Likewise, not all of Harman’s headphones match the curve, especially some of the companies’ older models.

I’ve heard Haman curve-tuned headphones and I didn’t like them! Now what?

Firstly, you should allow yourself at least a little time to adapt; if you’ve been listening to poorly tuned headphones for a long time, your ears may have a bit of acclimating to do.

But if that doesn’t help, that’s fine too. The Harman curve was never supposed to be the end-all-be-all for sound quality. Instead, it provides a starting point backed by science, which is a big step forward from the haphazard tuning many headphones had a couple of decades ago. Although most listeners are similar in their tastes, it’s possible the optimal headphone for you might vary somewhat from the Harman target.

Nonetheless, I’d still argue it’s important for any headphone enthusiast to have experience with a headphone tuned to the Harman curve because it is a useful reference. 

The Harman curve is increasingly becoming an industry standard, so it provides a point of perspective for headphones that deviate from their sound. Say a review claims headphone A has less bass than headphone B, the latter of which follows the Harman curve. If you have experience with Harman-esque headphones, you’ll have a stronger understanding of the reviewer’s impressions and how they might relate to your own tastes.

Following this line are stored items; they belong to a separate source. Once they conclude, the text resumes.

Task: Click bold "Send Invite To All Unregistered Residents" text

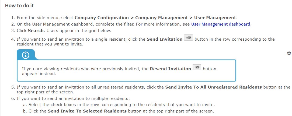Action: [x=213, y=87]
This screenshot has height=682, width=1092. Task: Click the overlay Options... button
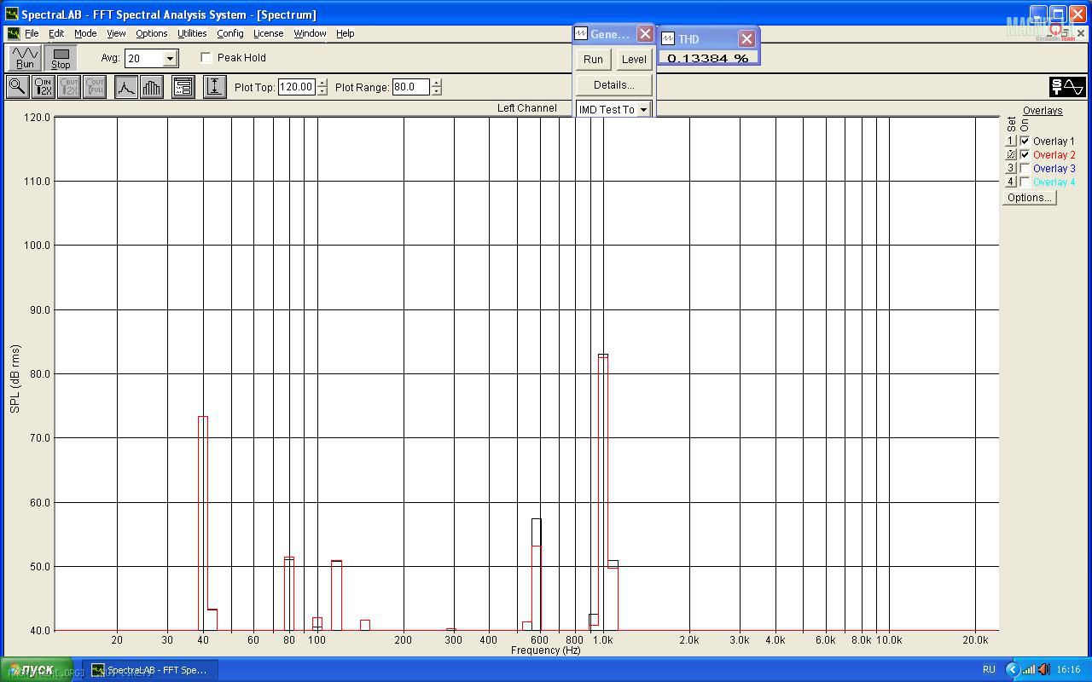pos(1029,198)
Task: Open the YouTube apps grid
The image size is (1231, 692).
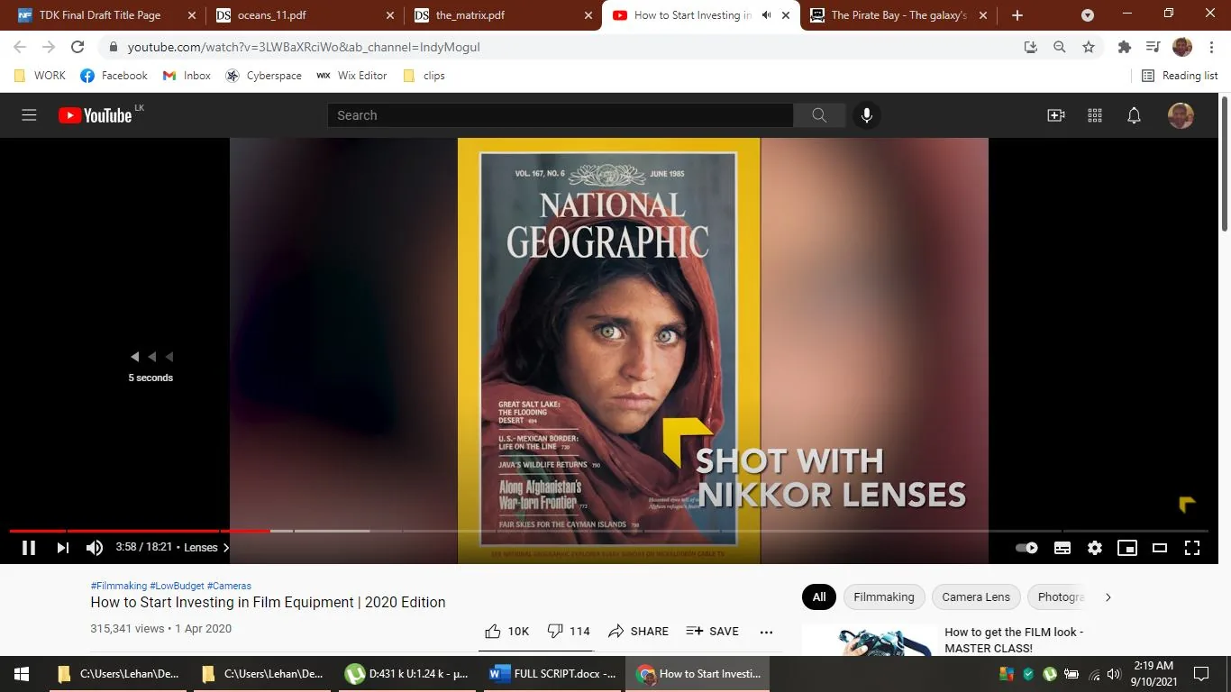Action: pos(1095,115)
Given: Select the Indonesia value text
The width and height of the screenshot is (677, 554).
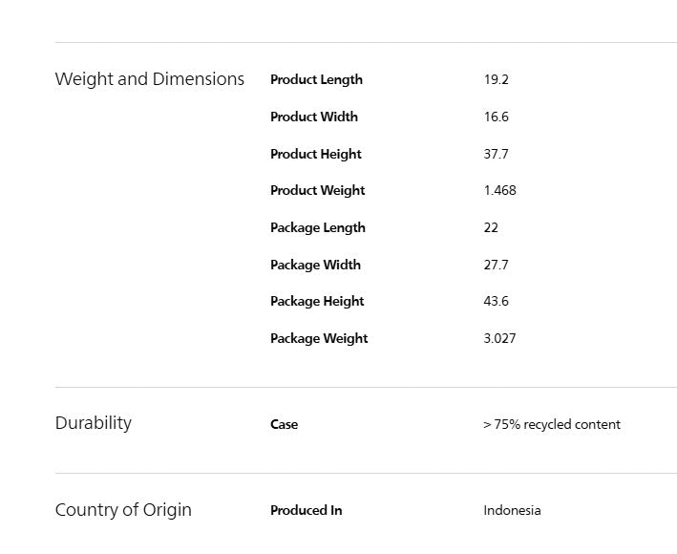Looking at the screenshot, I should point(512,510).
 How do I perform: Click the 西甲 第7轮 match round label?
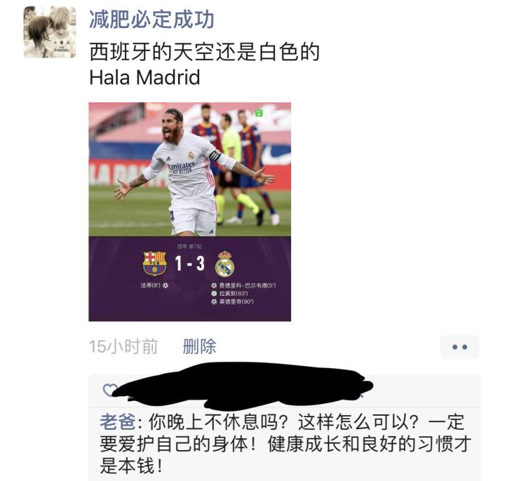pos(189,246)
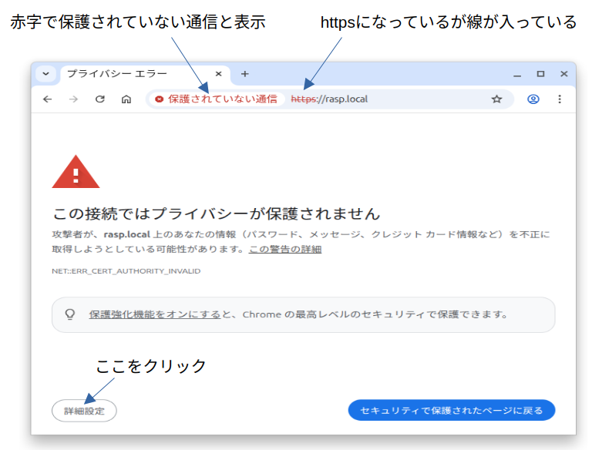Focus the address bar showing rasp.local

point(385,99)
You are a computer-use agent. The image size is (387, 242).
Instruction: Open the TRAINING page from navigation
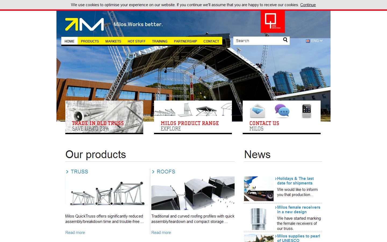[159, 41]
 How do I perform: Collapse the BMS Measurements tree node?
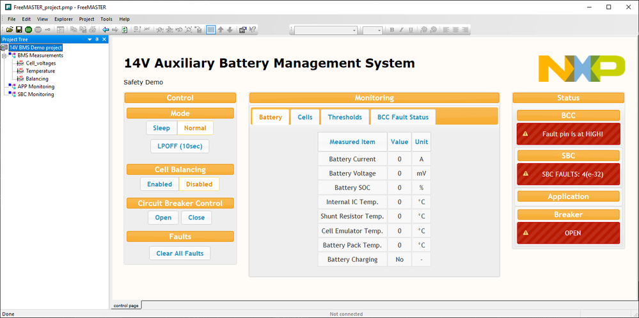(4, 56)
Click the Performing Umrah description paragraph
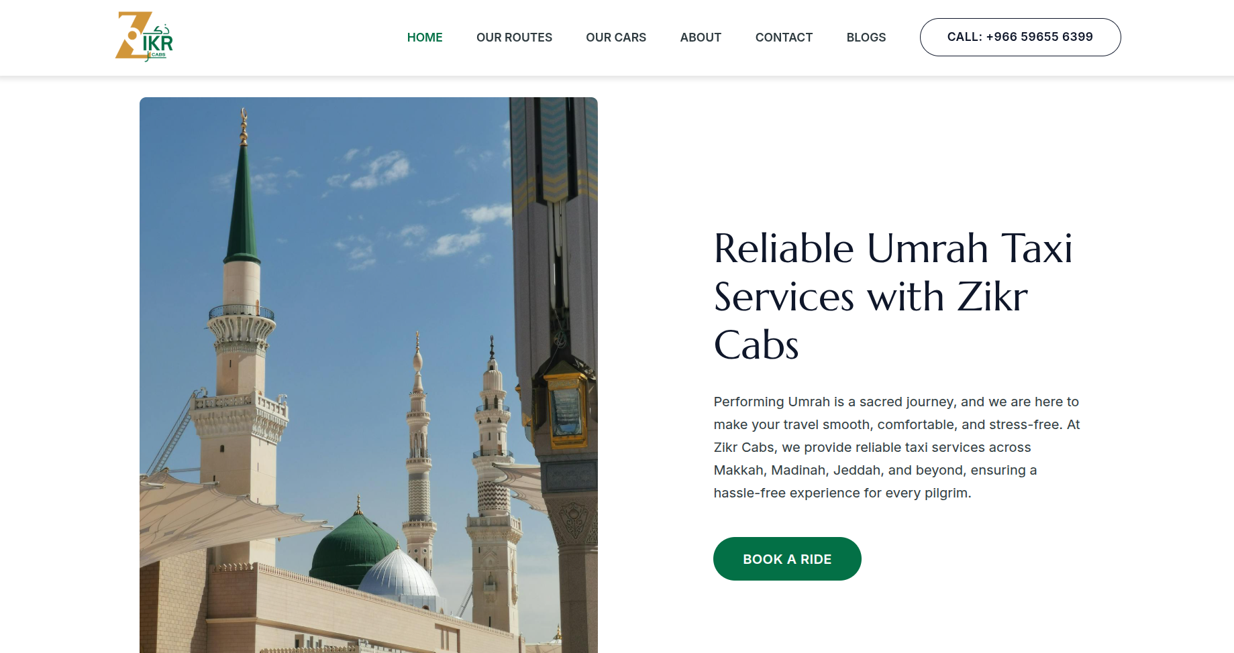The height and width of the screenshot is (653, 1234). (896, 447)
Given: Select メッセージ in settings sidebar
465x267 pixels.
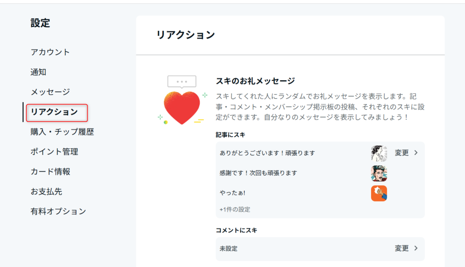Looking at the screenshot, I should click(x=50, y=92).
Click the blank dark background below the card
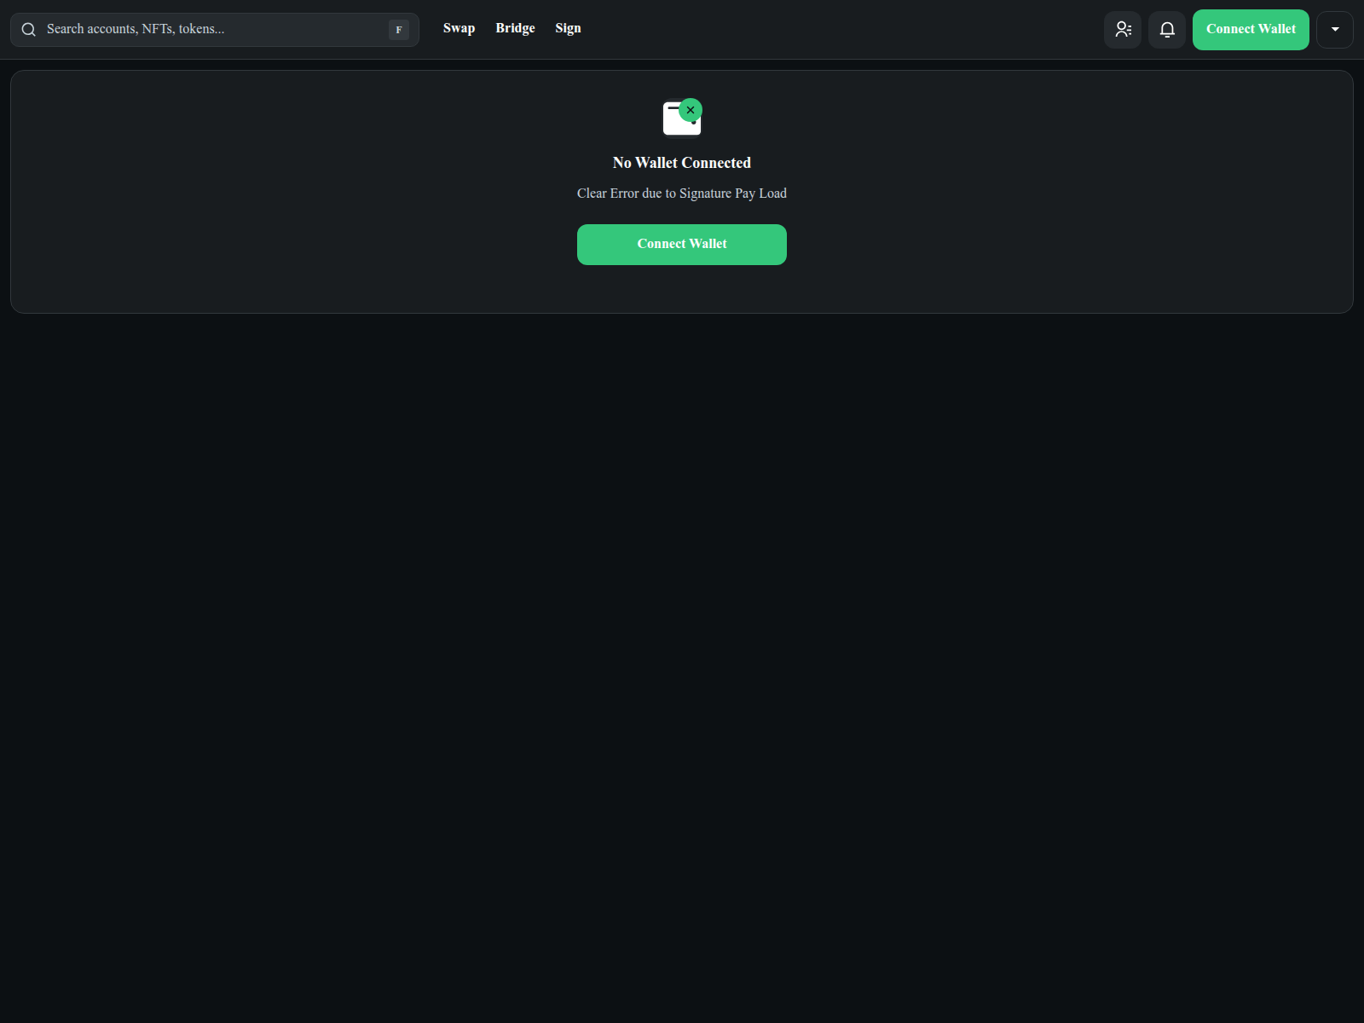Image resolution: width=1364 pixels, height=1023 pixels. tap(682, 639)
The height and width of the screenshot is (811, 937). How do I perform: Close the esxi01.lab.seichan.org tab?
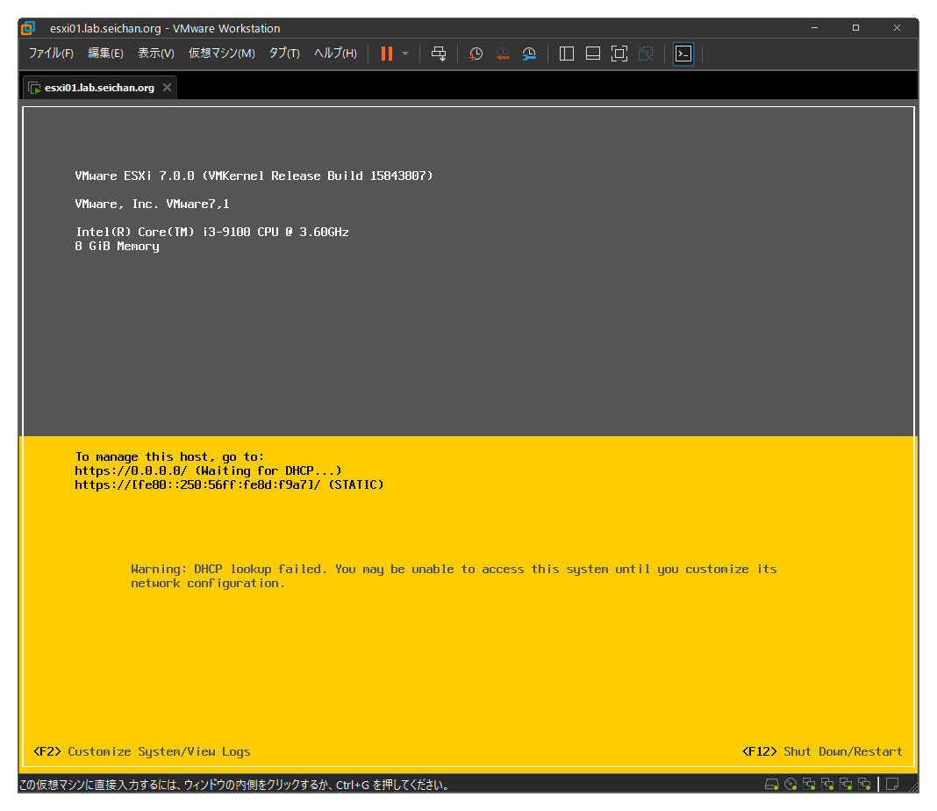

Headphone acoustics is a field of continuing research, especially as binaural audio, Dolby Atmos, and other spatial audio techniques become more popular. We may find that the ideal headphone response continues to evolve over the next decade; some companies are looking to tailor headphones to the individual’s hearing, for instance.

But in the meantime, buying a pair of headphones tuned to the Harman curve doesn’t guarantee you’ll like them, but it’s simply your safest bet for getting something you’ll actually enjoy.